DATASET EXCERPTS ▸

################

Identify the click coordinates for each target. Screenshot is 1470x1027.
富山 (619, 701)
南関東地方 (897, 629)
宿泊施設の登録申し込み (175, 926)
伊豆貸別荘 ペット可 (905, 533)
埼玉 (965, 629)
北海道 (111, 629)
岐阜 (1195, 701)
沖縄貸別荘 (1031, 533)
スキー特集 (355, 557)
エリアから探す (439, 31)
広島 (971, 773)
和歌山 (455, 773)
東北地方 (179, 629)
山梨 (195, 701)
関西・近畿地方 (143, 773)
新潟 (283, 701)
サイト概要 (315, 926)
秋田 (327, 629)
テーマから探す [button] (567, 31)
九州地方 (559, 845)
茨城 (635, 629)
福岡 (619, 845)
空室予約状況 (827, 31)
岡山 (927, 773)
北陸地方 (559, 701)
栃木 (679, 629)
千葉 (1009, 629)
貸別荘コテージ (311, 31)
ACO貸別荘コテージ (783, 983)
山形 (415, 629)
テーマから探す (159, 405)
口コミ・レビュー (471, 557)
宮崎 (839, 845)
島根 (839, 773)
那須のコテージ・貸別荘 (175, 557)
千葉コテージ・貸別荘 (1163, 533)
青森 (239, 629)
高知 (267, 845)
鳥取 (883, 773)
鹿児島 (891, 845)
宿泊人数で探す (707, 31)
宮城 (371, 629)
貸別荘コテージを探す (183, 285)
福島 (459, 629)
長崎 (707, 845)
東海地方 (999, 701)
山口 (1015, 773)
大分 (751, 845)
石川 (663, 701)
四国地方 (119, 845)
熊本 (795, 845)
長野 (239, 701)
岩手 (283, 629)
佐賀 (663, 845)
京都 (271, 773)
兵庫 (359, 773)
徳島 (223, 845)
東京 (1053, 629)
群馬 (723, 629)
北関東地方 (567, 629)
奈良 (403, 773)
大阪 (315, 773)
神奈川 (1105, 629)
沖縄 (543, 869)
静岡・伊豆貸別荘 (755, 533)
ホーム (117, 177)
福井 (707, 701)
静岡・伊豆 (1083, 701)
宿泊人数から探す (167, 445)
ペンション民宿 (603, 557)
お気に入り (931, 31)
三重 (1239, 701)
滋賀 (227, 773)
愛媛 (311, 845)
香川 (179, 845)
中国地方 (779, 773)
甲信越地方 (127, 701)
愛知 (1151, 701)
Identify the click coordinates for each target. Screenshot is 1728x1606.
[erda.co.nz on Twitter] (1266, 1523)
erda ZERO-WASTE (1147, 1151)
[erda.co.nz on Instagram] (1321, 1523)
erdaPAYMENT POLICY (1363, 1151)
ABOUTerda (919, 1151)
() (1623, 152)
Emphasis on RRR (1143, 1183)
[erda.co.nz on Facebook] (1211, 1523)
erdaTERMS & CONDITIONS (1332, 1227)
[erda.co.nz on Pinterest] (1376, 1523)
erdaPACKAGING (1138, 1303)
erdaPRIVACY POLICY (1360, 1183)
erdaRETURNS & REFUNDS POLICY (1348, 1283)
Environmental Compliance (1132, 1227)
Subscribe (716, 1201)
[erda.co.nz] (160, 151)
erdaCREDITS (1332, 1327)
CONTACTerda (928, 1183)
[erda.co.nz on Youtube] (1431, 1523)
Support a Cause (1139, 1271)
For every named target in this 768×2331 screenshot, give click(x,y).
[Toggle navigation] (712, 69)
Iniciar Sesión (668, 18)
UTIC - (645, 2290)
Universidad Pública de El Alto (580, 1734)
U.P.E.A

################

REQUIRED ACTION ▸
Looking at the entries above, can you reproduce exactly the lines from the one that holds "erdaPAYMENT POLICY (1363, 1151)" through the one that holds "erdaPRIVACY POLICY (1360, 1183)", and only those?

FINISHED TASK ▸
erdaPAYMENT POLICY (1363, 1151)
ABOUTerda (919, 1151)
() (1623, 152)
Emphasis on RRR (1143, 1183)
[erda.co.nz on Facebook] (1211, 1523)
erdaTERMS & CONDITIONS (1332, 1227)
[erda.co.nz on Pinterest] (1376, 1523)
erdaPACKAGING (1138, 1303)
erdaPRIVACY POLICY (1360, 1183)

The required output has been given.